WHAT TO PRODUCE
Reproduce the material verbatim, from its beginning up to and including the line that contains "I will 1082,658.".

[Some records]
--- start ---
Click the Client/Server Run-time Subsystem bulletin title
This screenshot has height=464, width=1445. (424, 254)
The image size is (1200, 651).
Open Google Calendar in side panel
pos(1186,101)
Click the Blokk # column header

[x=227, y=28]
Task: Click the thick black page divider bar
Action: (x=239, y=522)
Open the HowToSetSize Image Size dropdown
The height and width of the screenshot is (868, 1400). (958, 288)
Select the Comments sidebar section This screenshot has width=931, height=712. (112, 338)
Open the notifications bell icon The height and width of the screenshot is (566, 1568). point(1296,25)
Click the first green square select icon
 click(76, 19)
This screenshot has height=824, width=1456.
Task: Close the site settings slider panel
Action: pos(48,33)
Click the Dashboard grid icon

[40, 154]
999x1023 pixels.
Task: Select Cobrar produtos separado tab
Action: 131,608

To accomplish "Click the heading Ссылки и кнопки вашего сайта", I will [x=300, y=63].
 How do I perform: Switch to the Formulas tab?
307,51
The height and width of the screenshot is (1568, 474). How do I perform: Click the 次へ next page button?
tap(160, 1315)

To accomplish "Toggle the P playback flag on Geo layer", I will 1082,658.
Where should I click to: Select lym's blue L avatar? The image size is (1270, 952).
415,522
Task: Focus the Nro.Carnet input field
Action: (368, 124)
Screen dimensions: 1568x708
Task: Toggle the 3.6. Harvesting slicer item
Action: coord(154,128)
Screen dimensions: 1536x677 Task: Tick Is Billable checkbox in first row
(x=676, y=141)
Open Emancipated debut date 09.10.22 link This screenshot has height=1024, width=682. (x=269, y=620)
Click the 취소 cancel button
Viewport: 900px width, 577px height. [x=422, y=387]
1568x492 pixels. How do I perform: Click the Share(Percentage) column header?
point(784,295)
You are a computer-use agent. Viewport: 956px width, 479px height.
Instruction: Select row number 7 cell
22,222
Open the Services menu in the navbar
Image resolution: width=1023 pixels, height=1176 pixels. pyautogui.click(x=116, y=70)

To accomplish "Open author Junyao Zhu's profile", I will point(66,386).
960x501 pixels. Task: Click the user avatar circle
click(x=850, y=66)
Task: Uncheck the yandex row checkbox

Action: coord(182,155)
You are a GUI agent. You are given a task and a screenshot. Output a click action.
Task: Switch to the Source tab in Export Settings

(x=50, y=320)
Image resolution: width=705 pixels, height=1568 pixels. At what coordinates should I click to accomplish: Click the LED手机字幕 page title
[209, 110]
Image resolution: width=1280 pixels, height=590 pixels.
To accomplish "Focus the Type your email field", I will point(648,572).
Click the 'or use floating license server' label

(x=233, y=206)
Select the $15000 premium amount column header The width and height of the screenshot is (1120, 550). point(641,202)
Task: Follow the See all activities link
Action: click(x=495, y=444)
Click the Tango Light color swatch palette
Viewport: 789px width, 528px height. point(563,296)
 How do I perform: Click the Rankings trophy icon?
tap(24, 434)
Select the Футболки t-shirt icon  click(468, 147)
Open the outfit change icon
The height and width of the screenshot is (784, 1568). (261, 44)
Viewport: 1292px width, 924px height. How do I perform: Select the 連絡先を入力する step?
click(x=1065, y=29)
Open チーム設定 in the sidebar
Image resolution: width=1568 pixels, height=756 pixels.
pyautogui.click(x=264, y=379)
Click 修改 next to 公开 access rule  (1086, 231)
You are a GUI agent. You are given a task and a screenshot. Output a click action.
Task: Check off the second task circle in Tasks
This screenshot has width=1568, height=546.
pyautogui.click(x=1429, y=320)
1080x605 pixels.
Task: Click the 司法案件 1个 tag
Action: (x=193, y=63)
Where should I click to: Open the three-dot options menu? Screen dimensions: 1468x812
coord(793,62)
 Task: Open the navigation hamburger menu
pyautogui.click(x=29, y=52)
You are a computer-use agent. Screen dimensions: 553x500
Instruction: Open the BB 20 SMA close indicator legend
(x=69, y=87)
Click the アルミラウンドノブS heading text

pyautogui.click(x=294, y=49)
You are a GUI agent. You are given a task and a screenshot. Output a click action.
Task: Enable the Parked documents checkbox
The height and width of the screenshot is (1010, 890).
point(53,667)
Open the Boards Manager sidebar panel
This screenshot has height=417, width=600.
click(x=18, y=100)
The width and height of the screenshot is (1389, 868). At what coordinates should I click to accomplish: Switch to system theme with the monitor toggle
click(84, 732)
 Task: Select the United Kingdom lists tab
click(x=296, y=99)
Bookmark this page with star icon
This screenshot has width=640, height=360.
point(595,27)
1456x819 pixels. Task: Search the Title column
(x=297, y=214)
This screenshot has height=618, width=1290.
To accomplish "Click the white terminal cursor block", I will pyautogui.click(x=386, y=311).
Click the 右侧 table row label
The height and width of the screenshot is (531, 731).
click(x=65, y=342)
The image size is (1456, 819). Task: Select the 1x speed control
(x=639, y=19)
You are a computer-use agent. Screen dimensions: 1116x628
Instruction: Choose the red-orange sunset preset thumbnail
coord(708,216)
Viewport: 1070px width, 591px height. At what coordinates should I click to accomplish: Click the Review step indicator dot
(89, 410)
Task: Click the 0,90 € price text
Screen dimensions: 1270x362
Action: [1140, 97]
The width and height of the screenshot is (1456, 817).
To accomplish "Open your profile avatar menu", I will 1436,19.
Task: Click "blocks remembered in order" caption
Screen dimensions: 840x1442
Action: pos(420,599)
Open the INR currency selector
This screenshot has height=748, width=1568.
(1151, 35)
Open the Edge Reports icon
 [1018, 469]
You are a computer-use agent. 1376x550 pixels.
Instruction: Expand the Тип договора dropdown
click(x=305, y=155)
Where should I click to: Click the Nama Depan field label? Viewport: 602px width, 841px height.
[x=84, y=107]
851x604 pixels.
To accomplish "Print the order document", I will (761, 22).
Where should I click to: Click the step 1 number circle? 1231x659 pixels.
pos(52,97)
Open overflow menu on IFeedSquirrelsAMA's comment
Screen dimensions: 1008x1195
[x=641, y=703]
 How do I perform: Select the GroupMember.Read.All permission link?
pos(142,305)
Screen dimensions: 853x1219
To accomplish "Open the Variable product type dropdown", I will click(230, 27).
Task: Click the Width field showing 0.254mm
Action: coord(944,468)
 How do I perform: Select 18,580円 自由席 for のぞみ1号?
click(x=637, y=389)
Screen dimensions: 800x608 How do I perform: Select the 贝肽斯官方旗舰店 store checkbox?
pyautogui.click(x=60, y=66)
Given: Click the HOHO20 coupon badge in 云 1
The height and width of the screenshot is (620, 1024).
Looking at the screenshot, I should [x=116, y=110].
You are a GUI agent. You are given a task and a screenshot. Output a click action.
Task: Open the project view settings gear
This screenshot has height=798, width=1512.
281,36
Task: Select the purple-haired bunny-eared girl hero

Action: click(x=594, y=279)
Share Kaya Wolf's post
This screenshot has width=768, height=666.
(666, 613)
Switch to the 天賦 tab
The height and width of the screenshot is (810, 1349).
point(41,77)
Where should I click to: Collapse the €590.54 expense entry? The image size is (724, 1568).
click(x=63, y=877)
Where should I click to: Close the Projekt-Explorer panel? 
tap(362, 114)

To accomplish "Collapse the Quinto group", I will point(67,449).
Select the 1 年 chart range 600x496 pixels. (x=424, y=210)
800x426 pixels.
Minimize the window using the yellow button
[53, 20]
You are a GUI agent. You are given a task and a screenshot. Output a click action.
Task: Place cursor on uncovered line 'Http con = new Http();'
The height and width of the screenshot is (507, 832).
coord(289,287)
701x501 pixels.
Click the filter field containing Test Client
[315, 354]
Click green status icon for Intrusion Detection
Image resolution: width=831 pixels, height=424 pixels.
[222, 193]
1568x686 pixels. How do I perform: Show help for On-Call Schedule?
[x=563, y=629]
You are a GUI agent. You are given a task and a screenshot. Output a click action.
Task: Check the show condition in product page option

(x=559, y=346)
--- end ---
SOLUTION FOR THIS EXERCISE
Click the Client/Server Run-time Subsystem bulletin title
This screenshot has height=464, width=1445. (424, 254)
The image size is (1200, 651).
Open Google Calendar in side panel
pos(1186,101)
Click the Blokk # column header

[x=227, y=28]
Task: Click the thick black page divider bar
Action: (x=239, y=522)
Open the HowToSetSize Image Size dropdown
The height and width of the screenshot is (868, 1400). (958, 288)
Select the Comments sidebar section This screenshot has width=931, height=712. (112, 338)
Open the notifications bell icon The height and width of the screenshot is (566, 1568). point(1296,25)
Click the first green square select icon
 click(76, 19)
This screenshot has height=824, width=1456.
Task: Close the site settings slider panel
Action: pos(48,33)
Click the Dashboard grid icon

[40, 154]
999x1023 pixels.
Task: Select Cobrar produtos separado tab
Action: 131,608

To accomplish "Click the heading Ссылки и кнопки вашего сайта", I will [x=300, y=63].
 How do I perform: Switch to the Formulas tab?
307,51
The height and width of the screenshot is (1568, 474). How do I perform: Click the 次へ next page button?
tap(160, 1315)

To accomplish "Toggle the P playback flag on Geo layer", I will 1082,658.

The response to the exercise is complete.